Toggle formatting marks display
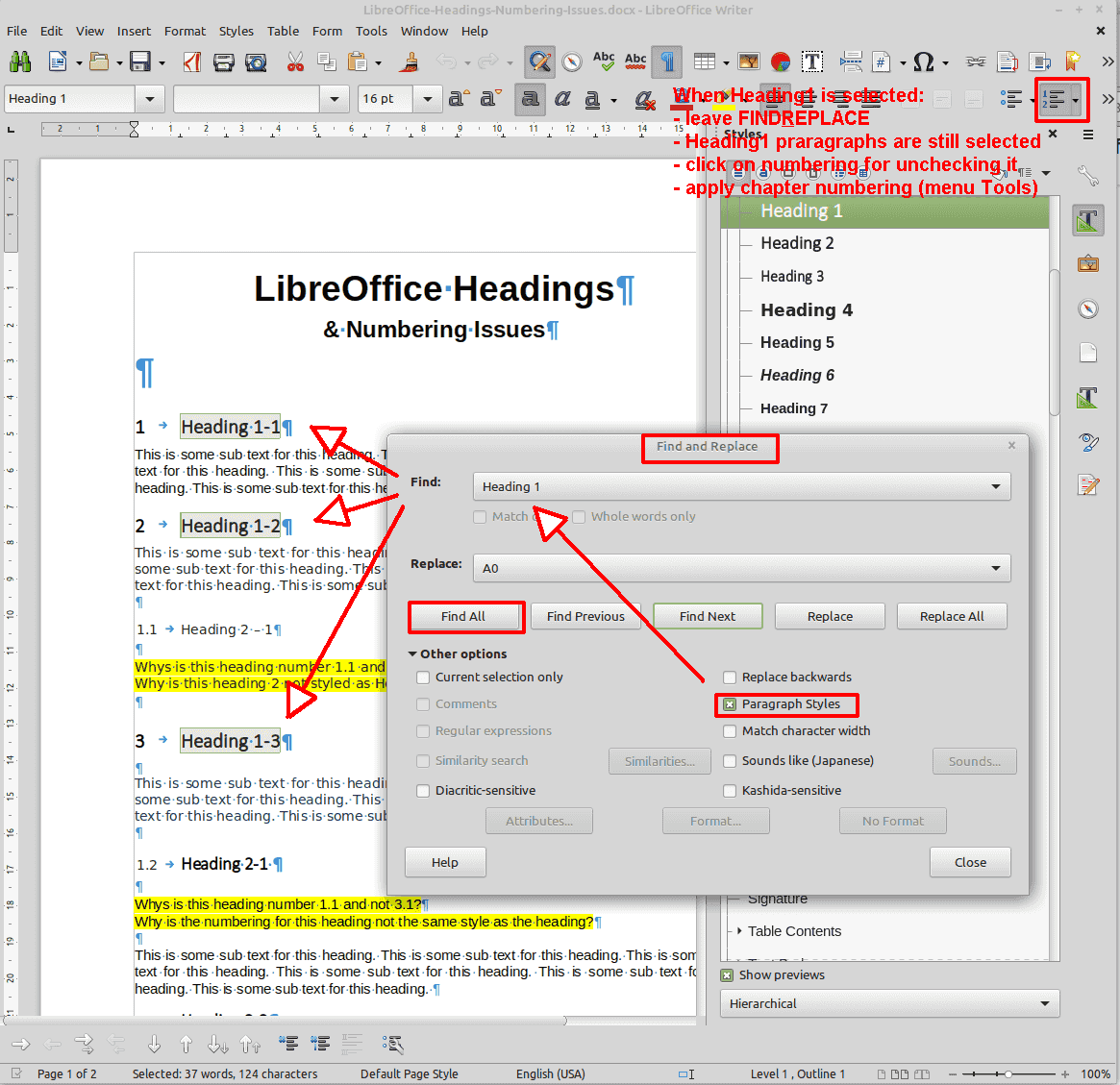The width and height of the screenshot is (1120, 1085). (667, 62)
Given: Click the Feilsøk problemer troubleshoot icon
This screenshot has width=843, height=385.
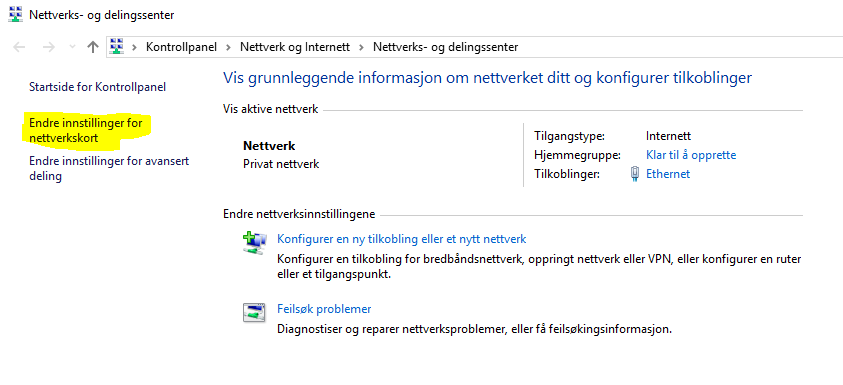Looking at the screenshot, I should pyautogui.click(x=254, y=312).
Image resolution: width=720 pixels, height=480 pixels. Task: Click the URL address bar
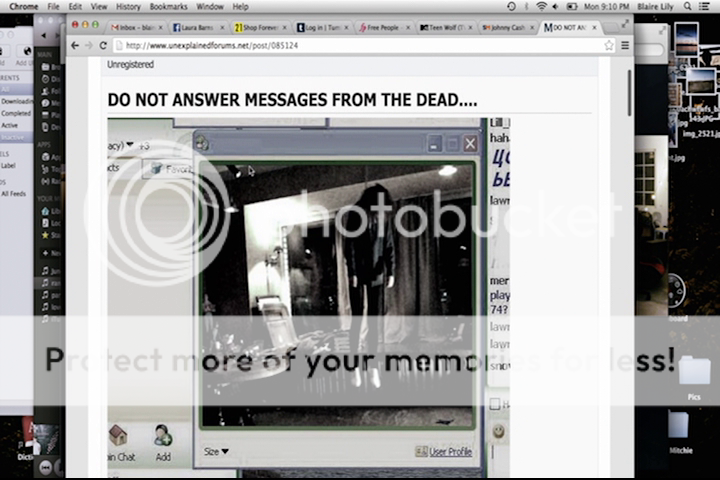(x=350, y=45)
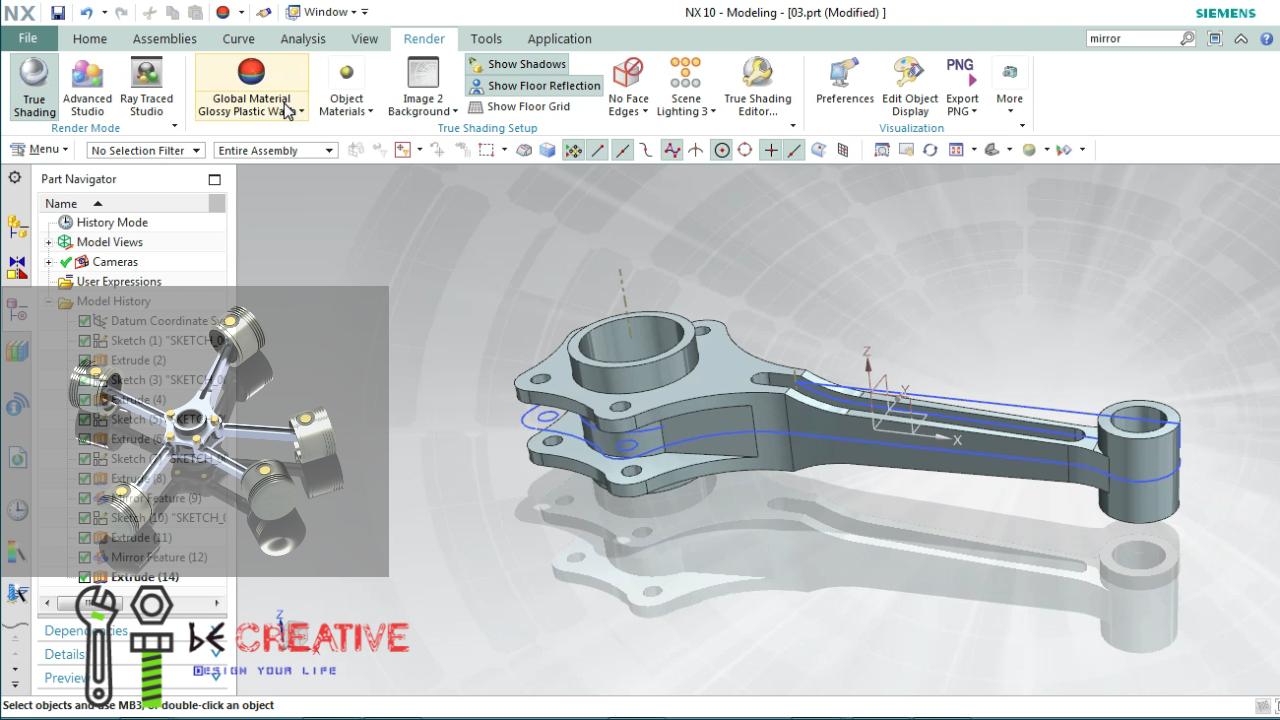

**Work request**
Reproduce the records verbatim, omitting all images they contain.

**Solution to the problem**
Toggle formatting marks display
The width and height of the screenshot is (1120, 1085). (667, 62)
Given: Click the Feilsøk problemer troubleshoot icon
This screenshot has width=843, height=385.
Looking at the screenshot, I should pyautogui.click(x=254, y=312).
Image resolution: width=720 pixels, height=480 pixels. Task: Click the URL address bar
(x=350, y=45)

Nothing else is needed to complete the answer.